La petite fille du réverbère by Calixthe Beyala

La petite fille du réverbère by Calixthe Beyala

Auteur:Calixthe Beyala [Beyala, Calixthe]
La langue: fra
Format: epub
Tags: Fiction
ISBN: 9782226232069
Google: zMd4dWfkUgkC
Éditeur: J'ai Lu
Publié: 2012-11-05T20:12:52+00:00


III

Fluctuat nec mergitur

Les jours suivants, je m’ouvris à mon père fantasmagorique comme on s’ouvre à un livre. En classe ou dans la rue, je vivais au milieu des gens, mais séparée d’eux. Je les entendais, sans comprendre, je voyais les hommes parler aux femmes et les femmes sourire aux hommes, sans distinguer leurs visages. Je me sentais isolée, perdue comme jetée par-dessus bord en pleine mer.

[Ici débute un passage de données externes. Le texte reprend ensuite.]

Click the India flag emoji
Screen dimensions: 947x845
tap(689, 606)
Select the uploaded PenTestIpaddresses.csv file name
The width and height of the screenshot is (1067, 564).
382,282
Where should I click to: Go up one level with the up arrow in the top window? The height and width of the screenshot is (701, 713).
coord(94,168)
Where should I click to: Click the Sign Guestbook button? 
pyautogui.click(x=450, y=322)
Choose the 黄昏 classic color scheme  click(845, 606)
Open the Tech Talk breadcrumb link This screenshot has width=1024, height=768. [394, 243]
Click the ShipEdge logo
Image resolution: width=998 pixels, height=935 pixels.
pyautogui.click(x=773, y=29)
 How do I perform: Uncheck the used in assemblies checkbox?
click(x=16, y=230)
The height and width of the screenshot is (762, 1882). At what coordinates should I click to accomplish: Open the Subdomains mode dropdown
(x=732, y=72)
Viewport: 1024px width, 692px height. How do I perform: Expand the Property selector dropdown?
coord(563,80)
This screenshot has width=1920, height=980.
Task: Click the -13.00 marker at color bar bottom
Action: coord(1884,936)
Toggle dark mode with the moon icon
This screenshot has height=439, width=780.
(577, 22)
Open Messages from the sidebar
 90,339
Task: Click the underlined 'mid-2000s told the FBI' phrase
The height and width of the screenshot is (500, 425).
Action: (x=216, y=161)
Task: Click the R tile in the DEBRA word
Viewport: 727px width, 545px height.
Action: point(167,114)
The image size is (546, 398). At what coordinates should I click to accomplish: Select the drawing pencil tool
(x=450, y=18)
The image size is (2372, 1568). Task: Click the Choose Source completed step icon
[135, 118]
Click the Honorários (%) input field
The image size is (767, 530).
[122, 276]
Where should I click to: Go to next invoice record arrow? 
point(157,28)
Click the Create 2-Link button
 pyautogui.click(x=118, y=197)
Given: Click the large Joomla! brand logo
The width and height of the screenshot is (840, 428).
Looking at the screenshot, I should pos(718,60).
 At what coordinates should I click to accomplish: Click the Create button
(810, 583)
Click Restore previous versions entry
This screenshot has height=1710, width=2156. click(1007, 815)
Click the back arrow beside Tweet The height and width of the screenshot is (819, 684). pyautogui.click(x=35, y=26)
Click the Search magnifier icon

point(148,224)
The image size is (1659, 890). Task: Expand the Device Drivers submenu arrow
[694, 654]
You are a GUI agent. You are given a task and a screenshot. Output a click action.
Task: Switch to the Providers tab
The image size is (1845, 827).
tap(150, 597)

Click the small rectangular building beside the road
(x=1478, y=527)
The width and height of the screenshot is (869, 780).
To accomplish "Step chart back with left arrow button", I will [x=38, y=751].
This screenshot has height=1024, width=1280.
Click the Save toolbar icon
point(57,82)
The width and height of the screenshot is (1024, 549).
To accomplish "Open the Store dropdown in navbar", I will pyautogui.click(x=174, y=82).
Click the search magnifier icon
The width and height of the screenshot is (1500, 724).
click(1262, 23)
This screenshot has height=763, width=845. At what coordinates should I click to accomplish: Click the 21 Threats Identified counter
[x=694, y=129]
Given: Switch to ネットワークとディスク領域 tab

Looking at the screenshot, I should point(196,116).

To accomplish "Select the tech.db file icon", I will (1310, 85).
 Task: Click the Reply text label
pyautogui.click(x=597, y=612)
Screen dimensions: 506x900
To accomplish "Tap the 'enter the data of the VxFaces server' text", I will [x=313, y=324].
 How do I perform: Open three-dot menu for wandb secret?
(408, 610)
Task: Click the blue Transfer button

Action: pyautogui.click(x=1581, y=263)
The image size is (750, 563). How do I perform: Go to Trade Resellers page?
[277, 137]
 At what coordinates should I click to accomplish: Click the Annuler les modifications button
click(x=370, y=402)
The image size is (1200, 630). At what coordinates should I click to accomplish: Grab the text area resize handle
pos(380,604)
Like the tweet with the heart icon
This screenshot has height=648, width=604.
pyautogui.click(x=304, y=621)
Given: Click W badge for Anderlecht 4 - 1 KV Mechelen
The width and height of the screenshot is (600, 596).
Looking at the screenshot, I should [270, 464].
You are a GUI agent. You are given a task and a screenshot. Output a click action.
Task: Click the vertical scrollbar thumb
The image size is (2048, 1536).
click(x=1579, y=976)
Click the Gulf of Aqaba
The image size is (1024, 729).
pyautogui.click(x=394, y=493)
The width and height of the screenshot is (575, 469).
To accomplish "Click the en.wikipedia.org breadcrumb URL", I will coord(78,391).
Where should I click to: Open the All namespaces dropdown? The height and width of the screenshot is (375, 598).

J’épousais les cadences de mon père ; je prêtais oreille à sa voix rauque ; j’occupais mes battements de cœur à ces instants ou il me prenait dans ses bras, m’asseyait sur ses genoux. Les yeux dans les yeux, il me parlait sa bouche près de ma bouche, me suppliait de lui pardonner, moi le chassant: « Je ne veux plus de toi, tu m’as abandonnée ! » Il me berçait avec ces mots: « Je t’aime. » Je marchandais ceci, vendais cela, un baiser furtif sur la joue, un sourire ou tout simplement le plaisir de partager une glace. Je me le représentais physiquement à partir des photos que je voyais dans les magazines. Tantôt il était grand, vêtu d’un costume gris. Son teint clair éclipsait le soleil et ses lèvres minces étaient toujours prêtes à sourire. Quelquefois il devenait noir, musculeux, capable de combattre une armée à mains nues. L’incohérence de mes fabrications ne m’apparaissait pas comme une évidence. Seul importait le voyage et, bon gré mal gré, je succombais aux charmes de mon propre imaginaire.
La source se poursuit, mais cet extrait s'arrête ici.